- _Work to be completed_: Copy, without any change, the lines from the one that holds "The height and width of the screenshot is (394, 628)." through the final line of the material below.

** Opening Record excerpts block **

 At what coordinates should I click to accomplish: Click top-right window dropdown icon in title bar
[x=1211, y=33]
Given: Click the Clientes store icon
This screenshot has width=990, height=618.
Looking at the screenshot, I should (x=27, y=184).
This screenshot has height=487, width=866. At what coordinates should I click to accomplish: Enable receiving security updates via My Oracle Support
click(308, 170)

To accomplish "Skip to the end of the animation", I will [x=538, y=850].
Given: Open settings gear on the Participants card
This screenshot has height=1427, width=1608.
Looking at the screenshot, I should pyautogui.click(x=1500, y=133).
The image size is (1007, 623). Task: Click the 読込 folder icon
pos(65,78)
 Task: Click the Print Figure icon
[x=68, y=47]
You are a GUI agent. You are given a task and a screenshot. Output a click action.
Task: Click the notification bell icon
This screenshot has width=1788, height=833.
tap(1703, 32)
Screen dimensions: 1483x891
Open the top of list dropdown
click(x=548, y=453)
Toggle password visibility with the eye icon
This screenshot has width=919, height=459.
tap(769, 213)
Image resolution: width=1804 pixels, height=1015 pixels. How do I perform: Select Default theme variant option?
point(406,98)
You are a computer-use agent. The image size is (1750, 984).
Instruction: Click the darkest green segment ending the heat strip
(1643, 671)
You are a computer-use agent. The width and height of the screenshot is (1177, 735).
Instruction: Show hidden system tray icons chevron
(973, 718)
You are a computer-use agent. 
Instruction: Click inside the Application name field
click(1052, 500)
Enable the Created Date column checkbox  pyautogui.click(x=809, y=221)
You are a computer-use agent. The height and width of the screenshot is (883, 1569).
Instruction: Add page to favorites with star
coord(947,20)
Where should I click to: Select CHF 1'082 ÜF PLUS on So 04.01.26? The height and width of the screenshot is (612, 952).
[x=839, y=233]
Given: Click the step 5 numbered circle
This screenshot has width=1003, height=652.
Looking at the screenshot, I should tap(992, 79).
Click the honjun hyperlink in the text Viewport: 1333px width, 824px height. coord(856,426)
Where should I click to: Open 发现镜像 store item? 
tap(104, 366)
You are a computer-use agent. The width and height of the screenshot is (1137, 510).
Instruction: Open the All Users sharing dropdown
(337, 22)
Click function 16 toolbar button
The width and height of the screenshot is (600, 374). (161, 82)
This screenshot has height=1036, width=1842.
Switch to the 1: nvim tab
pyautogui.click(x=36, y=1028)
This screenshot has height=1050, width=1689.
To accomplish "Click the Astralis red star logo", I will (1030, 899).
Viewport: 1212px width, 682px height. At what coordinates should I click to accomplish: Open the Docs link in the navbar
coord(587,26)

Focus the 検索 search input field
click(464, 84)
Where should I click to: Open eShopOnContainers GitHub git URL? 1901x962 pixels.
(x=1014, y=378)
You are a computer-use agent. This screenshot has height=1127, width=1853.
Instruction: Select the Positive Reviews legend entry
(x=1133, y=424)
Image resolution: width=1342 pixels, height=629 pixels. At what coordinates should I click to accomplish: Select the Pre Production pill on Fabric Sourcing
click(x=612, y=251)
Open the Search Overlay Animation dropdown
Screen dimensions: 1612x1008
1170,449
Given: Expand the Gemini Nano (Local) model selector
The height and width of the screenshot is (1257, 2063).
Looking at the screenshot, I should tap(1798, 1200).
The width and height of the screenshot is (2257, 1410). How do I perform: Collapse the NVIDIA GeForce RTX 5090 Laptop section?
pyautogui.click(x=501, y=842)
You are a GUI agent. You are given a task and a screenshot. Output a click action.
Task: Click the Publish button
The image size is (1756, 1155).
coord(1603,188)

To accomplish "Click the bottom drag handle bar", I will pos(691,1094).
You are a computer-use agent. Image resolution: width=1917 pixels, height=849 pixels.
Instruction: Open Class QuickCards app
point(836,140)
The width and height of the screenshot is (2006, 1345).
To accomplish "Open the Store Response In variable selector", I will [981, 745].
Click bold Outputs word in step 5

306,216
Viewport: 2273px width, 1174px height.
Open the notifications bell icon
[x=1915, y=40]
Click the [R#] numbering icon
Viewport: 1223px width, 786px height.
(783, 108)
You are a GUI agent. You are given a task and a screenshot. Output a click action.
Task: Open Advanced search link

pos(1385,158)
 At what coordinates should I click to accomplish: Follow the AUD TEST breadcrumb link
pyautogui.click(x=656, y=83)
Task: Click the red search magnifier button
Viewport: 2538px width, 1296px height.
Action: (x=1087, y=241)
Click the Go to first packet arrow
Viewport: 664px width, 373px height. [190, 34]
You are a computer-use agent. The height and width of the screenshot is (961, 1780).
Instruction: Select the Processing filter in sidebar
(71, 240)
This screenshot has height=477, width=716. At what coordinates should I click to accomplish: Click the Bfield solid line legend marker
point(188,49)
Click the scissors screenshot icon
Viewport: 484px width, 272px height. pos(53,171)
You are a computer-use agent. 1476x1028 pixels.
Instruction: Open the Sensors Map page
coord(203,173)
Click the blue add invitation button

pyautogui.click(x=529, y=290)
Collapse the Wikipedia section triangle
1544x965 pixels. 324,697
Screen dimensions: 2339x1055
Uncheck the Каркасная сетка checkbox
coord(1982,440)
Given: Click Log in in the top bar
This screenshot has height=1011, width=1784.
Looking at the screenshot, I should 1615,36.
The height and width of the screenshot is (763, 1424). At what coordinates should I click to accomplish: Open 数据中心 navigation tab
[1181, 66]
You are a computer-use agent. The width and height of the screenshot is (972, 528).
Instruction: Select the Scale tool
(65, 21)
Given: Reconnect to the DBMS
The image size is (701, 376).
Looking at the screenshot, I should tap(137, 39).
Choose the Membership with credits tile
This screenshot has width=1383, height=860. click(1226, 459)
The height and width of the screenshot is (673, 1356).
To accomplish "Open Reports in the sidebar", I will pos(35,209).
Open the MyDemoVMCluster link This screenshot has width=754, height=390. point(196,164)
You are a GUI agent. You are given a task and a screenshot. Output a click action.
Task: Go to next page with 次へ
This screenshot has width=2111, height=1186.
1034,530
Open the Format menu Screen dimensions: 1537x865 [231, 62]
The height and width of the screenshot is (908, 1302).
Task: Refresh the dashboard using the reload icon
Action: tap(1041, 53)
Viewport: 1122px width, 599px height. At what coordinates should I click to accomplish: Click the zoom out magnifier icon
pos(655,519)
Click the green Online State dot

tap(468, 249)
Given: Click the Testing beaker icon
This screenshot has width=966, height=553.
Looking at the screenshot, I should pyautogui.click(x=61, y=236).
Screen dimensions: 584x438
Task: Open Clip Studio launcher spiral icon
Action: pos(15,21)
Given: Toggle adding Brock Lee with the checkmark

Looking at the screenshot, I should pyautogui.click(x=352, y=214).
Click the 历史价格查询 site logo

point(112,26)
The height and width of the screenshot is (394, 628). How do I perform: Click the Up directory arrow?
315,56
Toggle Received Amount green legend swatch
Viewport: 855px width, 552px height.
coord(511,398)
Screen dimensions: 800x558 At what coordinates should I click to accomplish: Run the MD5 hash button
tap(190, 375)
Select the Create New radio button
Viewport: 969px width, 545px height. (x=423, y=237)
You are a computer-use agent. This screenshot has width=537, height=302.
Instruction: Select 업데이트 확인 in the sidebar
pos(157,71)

** Closing Record excerpts block **

- _Task answer_:
The height and width of the screenshot is (394, 628). How do I perform: Click the Up directory arrow?
315,56
Toggle Received Amount green legend swatch
Viewport: 855px width, 552px height.
coord(511,398)
Screen dimensions: 800x558 At what coordinates should I click to accomplish: Run the MD5 hash button
tap(190, 375)
Select the Create New radio button
Viewport: 969px width, 545px height. (x=423, y=237)
You are a computer-use agent. This screenshot has width=537, height=302.
Instruction: Select 업데이트 확인 in the sidebar
pos(157,71)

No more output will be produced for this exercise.